─── MATERIAL SHOWN

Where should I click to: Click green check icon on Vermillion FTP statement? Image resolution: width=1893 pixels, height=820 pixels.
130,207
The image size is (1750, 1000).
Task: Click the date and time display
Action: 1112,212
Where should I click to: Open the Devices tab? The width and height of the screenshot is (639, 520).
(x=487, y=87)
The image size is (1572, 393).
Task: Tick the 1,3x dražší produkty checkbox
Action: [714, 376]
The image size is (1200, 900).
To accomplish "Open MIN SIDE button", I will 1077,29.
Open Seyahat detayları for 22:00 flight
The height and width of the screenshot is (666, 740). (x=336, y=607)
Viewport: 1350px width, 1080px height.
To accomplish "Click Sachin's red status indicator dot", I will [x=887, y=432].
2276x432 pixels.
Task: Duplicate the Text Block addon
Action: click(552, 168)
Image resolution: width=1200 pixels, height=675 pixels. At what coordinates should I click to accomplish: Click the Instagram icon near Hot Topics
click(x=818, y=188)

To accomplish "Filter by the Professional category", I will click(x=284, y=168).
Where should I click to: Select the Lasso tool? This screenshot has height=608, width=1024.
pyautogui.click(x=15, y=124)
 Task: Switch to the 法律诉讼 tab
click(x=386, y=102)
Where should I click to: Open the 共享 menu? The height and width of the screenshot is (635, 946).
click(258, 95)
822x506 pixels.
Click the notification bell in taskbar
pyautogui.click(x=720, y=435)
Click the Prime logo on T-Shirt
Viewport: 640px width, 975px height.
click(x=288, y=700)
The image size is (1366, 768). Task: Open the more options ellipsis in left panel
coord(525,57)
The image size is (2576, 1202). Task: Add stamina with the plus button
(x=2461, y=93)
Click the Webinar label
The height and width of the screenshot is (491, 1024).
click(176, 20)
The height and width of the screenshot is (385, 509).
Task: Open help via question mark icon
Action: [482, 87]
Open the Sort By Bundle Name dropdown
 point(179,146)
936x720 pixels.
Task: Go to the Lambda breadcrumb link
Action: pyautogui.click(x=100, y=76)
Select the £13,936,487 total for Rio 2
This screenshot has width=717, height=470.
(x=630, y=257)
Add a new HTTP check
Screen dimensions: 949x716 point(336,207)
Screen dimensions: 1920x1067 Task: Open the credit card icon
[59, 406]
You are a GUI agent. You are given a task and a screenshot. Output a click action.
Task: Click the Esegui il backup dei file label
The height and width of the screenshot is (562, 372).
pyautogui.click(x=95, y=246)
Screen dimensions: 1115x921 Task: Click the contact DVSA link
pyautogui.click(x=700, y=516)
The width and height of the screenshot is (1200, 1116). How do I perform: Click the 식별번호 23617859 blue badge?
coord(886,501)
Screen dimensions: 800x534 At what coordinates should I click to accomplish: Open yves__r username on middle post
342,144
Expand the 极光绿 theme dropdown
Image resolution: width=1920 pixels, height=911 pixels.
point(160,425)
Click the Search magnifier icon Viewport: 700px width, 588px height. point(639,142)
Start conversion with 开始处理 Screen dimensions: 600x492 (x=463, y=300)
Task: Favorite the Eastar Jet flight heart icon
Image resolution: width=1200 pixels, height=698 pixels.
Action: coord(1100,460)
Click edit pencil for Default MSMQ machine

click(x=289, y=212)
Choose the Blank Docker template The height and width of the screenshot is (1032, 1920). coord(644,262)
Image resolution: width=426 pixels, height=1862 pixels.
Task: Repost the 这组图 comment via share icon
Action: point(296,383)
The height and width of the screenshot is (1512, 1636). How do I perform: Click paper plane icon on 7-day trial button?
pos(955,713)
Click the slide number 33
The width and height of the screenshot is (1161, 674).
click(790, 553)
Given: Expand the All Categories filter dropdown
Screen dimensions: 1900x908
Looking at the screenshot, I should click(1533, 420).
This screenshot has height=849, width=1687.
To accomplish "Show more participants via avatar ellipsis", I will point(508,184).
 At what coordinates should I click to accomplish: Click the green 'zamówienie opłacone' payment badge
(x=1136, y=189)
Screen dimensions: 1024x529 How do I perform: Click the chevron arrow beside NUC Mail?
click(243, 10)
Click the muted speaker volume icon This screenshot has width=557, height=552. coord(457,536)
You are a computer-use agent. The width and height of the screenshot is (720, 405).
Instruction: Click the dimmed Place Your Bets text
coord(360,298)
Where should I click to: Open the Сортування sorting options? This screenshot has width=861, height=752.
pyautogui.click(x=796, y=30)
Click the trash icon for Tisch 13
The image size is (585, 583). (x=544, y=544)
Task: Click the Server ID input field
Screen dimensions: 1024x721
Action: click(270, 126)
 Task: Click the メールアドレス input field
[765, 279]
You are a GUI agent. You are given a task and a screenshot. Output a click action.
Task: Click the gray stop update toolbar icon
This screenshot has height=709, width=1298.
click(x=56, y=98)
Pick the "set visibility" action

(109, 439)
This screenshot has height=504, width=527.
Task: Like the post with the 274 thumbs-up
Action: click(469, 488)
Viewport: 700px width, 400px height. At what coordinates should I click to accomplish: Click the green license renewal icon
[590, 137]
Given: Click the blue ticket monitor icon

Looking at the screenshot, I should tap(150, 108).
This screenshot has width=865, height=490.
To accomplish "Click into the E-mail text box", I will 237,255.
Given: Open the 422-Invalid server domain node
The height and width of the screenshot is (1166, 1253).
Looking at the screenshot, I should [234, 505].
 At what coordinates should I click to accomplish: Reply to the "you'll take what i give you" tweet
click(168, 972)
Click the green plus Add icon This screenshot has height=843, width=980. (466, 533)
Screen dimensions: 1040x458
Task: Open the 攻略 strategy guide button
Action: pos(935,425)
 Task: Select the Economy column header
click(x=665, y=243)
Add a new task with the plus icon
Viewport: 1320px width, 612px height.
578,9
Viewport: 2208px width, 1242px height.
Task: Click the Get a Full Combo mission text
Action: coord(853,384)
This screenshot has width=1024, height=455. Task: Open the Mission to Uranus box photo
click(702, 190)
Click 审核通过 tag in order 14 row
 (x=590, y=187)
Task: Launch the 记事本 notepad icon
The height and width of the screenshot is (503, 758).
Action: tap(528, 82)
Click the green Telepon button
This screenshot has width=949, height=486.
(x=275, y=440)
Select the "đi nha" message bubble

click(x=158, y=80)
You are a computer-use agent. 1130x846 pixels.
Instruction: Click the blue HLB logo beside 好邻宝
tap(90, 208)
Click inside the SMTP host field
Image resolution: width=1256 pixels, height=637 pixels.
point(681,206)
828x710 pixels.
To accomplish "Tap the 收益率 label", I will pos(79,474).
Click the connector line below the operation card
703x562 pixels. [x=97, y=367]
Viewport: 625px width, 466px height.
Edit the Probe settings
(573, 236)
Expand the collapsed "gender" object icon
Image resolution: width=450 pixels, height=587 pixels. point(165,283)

──────

## INSTRUCTIONS TO FOLLOW
Your response must consist of the entries, reproduced exactly.

## TASK ANSWER
Where should I click to: Click green check icon on Vermillion FTP statement? Image resolution: width=1893 pixels, height=820 pixels.
130,207
The image size is (1750, 1000).
Task: Click the date and time display
Action: 1112,212
Where should I click to: Open the Devices tab? The width and height of the screenshot is (639, 520).
(x=487, y=87)
The image size is (1572, 393).
Task: Tick the 1,3x dražší produkty checkbox
Action: [714, 376]
The image size is (1200, 900).
To accomplish "Open MIN SIDE button", I will 1077,29.
Open Seyahat detayları for 22:00 flight
The height and width of the screenshot is (666, 740). (x=336, y=607)
Viewport: 1350px width, 1080px height.
To accomplish "Click Sachin's red status indicator dot", I will [x=887, y=432].
2276x432 pixels.
Task: Duplicate the Text Block addon
Action: click(552, 168)
Image resolution: width=1200 pixels, height=675 pixels. At what coordinates should I click to accomplish: Click the Instagram icon near Hot Topics
click(x=818, y=188)

To accomplish "Filter by the Professional category", I will click(x=284, y=168).
Where should I click to: Select the Lasso tool? This screenshot has height=608, width=1024.
pyautogui.click(x=15, y=124)
 Task: Switch to the 法律诉讼 tab
click(x=386, y=102)
Where should I click to: Open the 共享 menu? The height and width of the screenshot is (635, 946).
click(258, 95)
822x506 pixels.
Click the notification bell in taskbar
pyautogui.click(x=720, y=435)
Click the Prime logo on T-Shirt
Viewport: 640px width, 975px height.
click(x=288, y=700)
The image size is (1366, 768). Task: Open the more options ellipsis in left panel
coord(525,57)
The image size is (2576, 1202). Task: Add stamina with the plus button
(x=2461, y=93)
Click the Webinar label
The height and width of the screenshot is (491, 1024).
click(176, 20)
The height and width of the screenshot is (385, 509).
Task: Open help via question mark icon
Action: [482, 87]
Open the Sort By Bundle Name dropdown
 point(179,146)
936x720 pixels.
Task: Go to the Lambda breadcrumb link
Action: pyautogui.click(x=100, y=76)
Select the £13,936,487 total for Rio 2
This screenshot has width=717, height=470.
(x=630, y=257)
Add a new HTTP check
Screen dimensions: 949x716 point(336,207)
Screen dimensions: 1920x1067 Task: Open the credit card icon
[59, 406]
You are a GUI agent. You are given a task and a screenshot. Output a click action.
Task: Click the Esegui il backup dei file label
The height and width of the screenshot is (562, 372).
pyautogui.click(x=95, y=246)
Screen dimensions: 1115x921 Task: Click the contact DVSA link
pyautogui.click(x=700, y=516)
The width and height of the screenshot is (1200, 1116). How do I perform: Click the 식별번호 23617859 blue badge?
coord(886,501)
Screen dimensions: 800x534 At what coordinates should I click to accomplish: Open yves__r username on middle post
342,144
Expand the 极光绿 theme dropdown
Image resolution: width=1920 pixels, height=911 pixels.
point(160,425)
Click the Search magnifier icon Viewport: 700px width, 588px height. point(639,142)
Start conversion with 开始处理 Screen dimensions: 600x492 (x=463, y=300)
Task: Favorite the Eastar Jet flight heart icon
Image resolution: width=1200 pixels, height=698 pixels.
Action: coord(1100,460)
Click edit pencil for Default MSMQ machine

click(x=289, y=212)
Choose the Blank Docker template The height and width of the screenshot is (1032, 1920). coord(644,262)
Image resolution: width=426 pixels, height=1862 pixels.
Task: Repost the 这组图 comment via share icon
Action: point(296,383)
The height and width of the screenshot is (1512, 1636). How do I perform: Click paper plane icon on 7-day trial button?
pos(955,713)
Click the slide number 33
The width and height of the screenshot is (1161, 674).
click(790, 553)
Given: Expand the All Categories filter dropdown
Screen dimensions: 1900x908
Looking at the screenshot, I should click(1533, 420).
This screenshot has height=849, width=1687.
To accomplish "Show more participants via avatar ellipsis", I will point(508,184).
 At what coordinates should I click to accomplish: Click the green 'zamówienie opłacone' payment badge
(x=1136, y=189)
Screen dimensions: 1024x529 How do I perform: Click the chevron arrow beside NUC Mail?
click(243, 10)
Click the muted speaker volume icon This screenshot has width=557, height=552. coord(457,536)
You are a computer-use agent. The width and height of the screenshot is (720, 405).
Instruction: Click the dimmed Place Your Bets text
coord(360,298)
Where should I click to: Open the Сортування sorting options? This screenshot has width=861, height=752.
pyautogui.click(x=796, y=30)
Click the trash icon for Tisch 13
The image size is (585, 583). (x=544, y=544)
Task: Click the Server ID input field
Screen dimensions: 1024x721
Action: click(270, 126)
 Task: Click the メールアドレス input field
[765, 279]
You are a GUI agent. You are given a task and a screenshot. Output a click action.
Task: Click the gray stop update toolbar icon
This screenshot has height=709, width=1298.
click(x=56, y=98)
Pick the "set visibility" action

(109, 439)
This screenshot has height=504, width=527.
Task: Like the post with the 274 thumbs-up
Action: click(469, 488)
Viewport: 700px width, 400px height. At what coordinates should I click to accomplish: Click the green license renewal icon
[590, 137]
Given: Click the blue ticket monitor icon

Looking at the screenshot, I should tap(150, 108).
This screenshot has width=865, height=490.
To accomplish "Click into the E-mail text box", I will 237,255.
Given: Open the 422-Invalid server domain node
The height and width of the screenshot is (1166, 1253).
Looking at the screenshot, I should [234, 505].
 At what coordinates should I click to accomplish: Reply to the "you'll take what i give you" tweet
click(168, 972)
Click the green plus Add icon This screenshot has height=843, width=980. (466, 533)
Screen dimensions: 1040x458
Task: Open the 攻略 strategy guide button
Action: pos(935,425)
 Task: Select the Economy column header
click(x=665, y=243)
Add a new task with the plus icon
Viewport: 1320px width, 612px height.
578,9
Viewport: 2208px width, 1242px height.
Task: Click the Get a Full Combo mission text
Action: coord(853,384)
This screenshot has width=1024, height=455. Task: Open the Mission to Uranus box photo
click(702, 190)
Click 审核通过 tag in order 14 row
 (x=590, y=187)
Task: Launch the 记事本 notepad icon
The height and width of the screenshot is (503, 758).
Action: tap(528, 82)
Click the green Telepon button
This screenshot has width=949, height=486.
(x=275, y=440)
Select the "đi nha" message bubble

click(x=158, y=80)
You are a computer-use agent. 1130x846 pixels.
Instruction: Click the blue HLB logo beside 好邻宝
tap(90, 208)
Click inside the SMTP host field
Image resolution: width=1256 pixels, height=637 pixels.
point(681,206)
828x710 pixels.
To accomplish "Tap the 收益率 label", I will pos(79,474).
Click the connector line below the operation card
703x562 pixels. [x=97, y=367]
Viewport: 625px width, 466px height.
Edit the Probe settings
(573, 236)
Expand the collapsed "gender" object icon
Image resolution: width=450 pixels, height=587 pixels. point(165,283)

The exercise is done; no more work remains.